VirtualBox supports just about any x64 operating system you can imagine: Windows NT all the way back to 4.0 and Windows all the way back to 3.0, plus DOS, OS/2, Linux 2.4 and 2.6, Solaris, and BSD Unix - and now Oracle Enterprise Linux 5.5 and Canonical Ubuntu 10.04 are added to the long list.

So, away with the just-installed v3.1.8 and lets got 3.2...
----
[1] Sun Virtualbox, Sun xVM Virtualbox, Oracle VM VirtualBox, ... come to mind

Monday, May 17, 2010

eCard still not working

Still no progress with accessing the pension and social security applications with my e-Card.

Federal pension plan (PVA) still gives a $fourletterword about the new Mocca client.

And Austria (or its government) still brags about being #1 in e-government.... yeah, right... 'course...

Sunday, May 09, 2010

Thunderbird 3.1 beta 2 out

Finally the beta2 for the new Thunderbird release (no, just an update, actually) is out[2].

It brings 2 important features:

a) the Lightning nightly updates only work with TB3.1 beta for a couple of weeks now... so finally I am up-to-date again with Lightning as well.

b) the fully indexed search introduced in Thunderbird 3 was great, but what annoyed me ever so slightly, was that they used the same search field for filtering and searching and you had to select from the drop-down what you actually wanted to do (filter the current folder view or search all over the mail boxes).


Cumbersome, at least.

Now with TB3.1 they split those into two... a filter bar and a search bar.
Search is hot-keyed [1] with Ctrl-K (kind of a standard anyway) and filter with Ctrl-F (which is mnemonically OK).
Although the filter bar takes away some space from the folder pane, it is worthwhile (to me). You can always hide it again. Not sure if I can make use of the quick filters for unread/starred/contact/... but let's just see.

What still strikes me as odd, that in the ... uhm ... message pane action area (?) ... not sure what it's real name is... you know, that one here, the one that way introduced with TB3...

Ok...that one. So well they are still missing a "File" or "Move to" action there. Do I really have to hack it into TB with an extension ?

Also they are still missing the Favorite sub-menu in the Move to context menu... only recent folders there... what would be so favored with my favorite folders, if not being a frequent move-to-target.
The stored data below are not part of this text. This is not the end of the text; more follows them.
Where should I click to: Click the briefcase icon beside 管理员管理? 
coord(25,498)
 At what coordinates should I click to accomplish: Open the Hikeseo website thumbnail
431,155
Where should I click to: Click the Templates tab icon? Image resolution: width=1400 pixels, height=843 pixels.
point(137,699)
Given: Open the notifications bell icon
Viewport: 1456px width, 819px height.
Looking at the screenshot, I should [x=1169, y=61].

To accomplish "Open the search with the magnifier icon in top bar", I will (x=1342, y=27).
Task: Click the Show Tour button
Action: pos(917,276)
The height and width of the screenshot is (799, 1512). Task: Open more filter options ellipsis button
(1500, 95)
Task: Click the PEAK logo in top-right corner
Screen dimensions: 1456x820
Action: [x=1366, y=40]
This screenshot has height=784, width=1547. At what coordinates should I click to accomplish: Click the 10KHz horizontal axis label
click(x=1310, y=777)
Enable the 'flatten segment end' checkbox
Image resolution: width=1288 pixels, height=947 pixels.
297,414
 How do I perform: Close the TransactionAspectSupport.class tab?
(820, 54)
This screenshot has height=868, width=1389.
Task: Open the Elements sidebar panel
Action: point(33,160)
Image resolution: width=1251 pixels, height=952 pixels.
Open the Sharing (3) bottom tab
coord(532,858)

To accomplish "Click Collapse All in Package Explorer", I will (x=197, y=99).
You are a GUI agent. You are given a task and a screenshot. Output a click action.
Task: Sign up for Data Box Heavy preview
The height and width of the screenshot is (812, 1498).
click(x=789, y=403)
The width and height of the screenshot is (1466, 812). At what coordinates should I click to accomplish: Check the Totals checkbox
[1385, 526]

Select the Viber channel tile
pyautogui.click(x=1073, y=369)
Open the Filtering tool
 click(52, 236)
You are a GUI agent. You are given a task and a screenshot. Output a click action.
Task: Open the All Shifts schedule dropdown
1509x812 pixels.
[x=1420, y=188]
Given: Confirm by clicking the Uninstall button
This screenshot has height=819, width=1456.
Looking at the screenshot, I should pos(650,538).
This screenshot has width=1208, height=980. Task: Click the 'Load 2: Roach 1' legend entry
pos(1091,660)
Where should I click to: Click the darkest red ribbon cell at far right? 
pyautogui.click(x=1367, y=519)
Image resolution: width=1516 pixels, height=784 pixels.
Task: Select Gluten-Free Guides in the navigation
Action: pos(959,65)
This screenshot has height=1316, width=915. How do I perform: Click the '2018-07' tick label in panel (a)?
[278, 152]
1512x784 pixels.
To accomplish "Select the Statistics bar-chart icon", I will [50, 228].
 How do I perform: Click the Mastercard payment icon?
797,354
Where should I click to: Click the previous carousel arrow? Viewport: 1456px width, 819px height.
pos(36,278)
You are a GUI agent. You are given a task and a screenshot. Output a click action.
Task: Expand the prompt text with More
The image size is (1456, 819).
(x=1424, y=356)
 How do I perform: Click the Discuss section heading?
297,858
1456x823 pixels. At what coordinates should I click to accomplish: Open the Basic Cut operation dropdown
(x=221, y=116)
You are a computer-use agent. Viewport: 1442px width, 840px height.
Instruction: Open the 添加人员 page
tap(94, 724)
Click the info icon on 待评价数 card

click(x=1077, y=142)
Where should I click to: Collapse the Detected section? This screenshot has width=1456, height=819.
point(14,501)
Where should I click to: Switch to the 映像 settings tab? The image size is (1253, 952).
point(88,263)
Still, TB3.1b2 seems quite stable... production grade, it'd say...

---
[1] not sure if this is a verb... well now it is.
[2] download here

Friday, May 07, 2010

Date - sortable

This is to all the people who include a date in a file name or document name (and there are good reasons for doing so... simple way of versioning).

Is this really so hard to format a date so that it is sortable?

That would be year first, then month, then day (of month) - just like ISO 8601 says it should be. year-month-day or year/month/day ... whichever separator you prefer...[1]
And please - numeric only.

So please, do not include a name of the month, because then April appears before February. And the sort order would be locale/language dependent. Not a good idea.

So no "Apr-27th" in a file name please (I've seen that).
Just make it "2010-04-27".

That's sortable. Everywhere.

Come to think of it: in that regard the rather awkward American way of writing a day (month/day) does make sense all of a sudden... still month/day/year is totally pointless.

Thanks for listening.

You can go back to what you were doing.

--
[1] but stick to it. No point in using - in one file name and / in the other.